Sorry, PM issue. All sent!


----------



## Young_JD

Is there any left?


----------



## magpieV6

Only sent out 3 atm as im still waiting on addresses! Come on you lot!


----------



## R7KY D

I forgot all about this , Did you send my one yet ?


----------



## Focusaddict

If anyone fails through let me know, I'd like to try it out on washed and clayed but not machine or hand corrected surface.


----------



## Davemm

mines turned up today, thanks.

little will go a long way. Whats in the white bottle ?


----------



## marc147

magpieV6 said:


> Only sent out 3 atm as im still waiting on addresses!
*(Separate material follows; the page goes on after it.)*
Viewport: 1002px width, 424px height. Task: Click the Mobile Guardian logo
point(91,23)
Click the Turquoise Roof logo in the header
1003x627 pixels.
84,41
Come on you lot!


Did you get my pm?


----------



## magpieV6

If you have sent me your address then you should get it today or soon after. Its HD cleanse, would like this used as the base for everyone that tries it


----------



## magpieV6

:thumb: Yes marc, sent


----------



## Davemm

magpieV6 said:


> If you have sent me your address then you should get it today or soon after. Its HD cleanse, would like this used as the base for everyone that tries it


Thats fine, just like to have an idea of what im using :thumb:


----------



## magpieV6

Of course, took an age to fill the bottles! Forgot to label them in the end!


----------



## Davemm

i did wonder how you filled them :lol:


----------



## marc147

Arrived today


----------



## R7KY D

Recieved this morning thank you  , As luck would have it in about 3 hours i'll be finished cleaning the car and i'll give it a go :thumb:


----------



## R7KY D

So I'm all cleaned and ready to roll , And this turned up today "Mash up No2" I choose this one as the green matches my kitchen walls

Texture - Paste like 
Smell - Toffee (ish) 
Taste - No no no !! 
Colour - Green










Took full advantage of the half decent weather yesterday , gave car a full clean and parked in the garage for the night , result that this turned up this morning so decided to give it an application on the boot

"mash up No2" being applied via foam applicator, It was very soft out of the pot but applied very very easy










Applied all over , Now how long do I let it cure for I thought , So I left the garage for 20 minutes , Whilst we are waiting for it to cure have a look at some topless pics



















My recently refurbed 19" rims , Refurbed by Lepsons in Shadow chrome










So I returned back after 20 minutes , and noticed a haze where the wax had dried and proceeded to remove with a MF , It wasn't too difficult to remove but I did have a vision of "what if" :lol:










So all removed . I opened the garage door for a reflection shot










And another










So far so good , Surface was nice and slick and probably as good as any wax I've ever used (Note I've never spent more than £50 on a wax) so decided to get some water on the bootlid to see how it beaded it went pretty much like this



















I did also do a video of me pouring water on the boot lid but can't upload it for some pesky reason , But it sheeted really well , I'll post it up if I can upload it

Thank you


----------



## J1ODY A

just glad I am not the jealous type Ricky or I'd hate you & your naff car...


----------



## magpieV6

cheers for the write up Ricky. Did you use the HD cleanse under it? Last time i used it on top of lime prime i got epic beading.


----------



## Philthy

Good stuff!!


----------



## JMorty

Got it, will have a review of #4 in a bit


----------



## Davemm

Night try and get this on a car tomorrow. 
Are they all the same with a difference in color ?


----------



## magpieV6

nope, all different blends.

cheers


----------



## JMorty

Quick review here.

Smell: AutoGlym HD wax ish? Smells high in emulsifiers.
Colour: Orange, extremely similar to BOS








This stuff spreads for miles and miles, I don't think I've ever got a wax to go on that thin!!!
Left this for 30 mins due to the temp and it came off a dream.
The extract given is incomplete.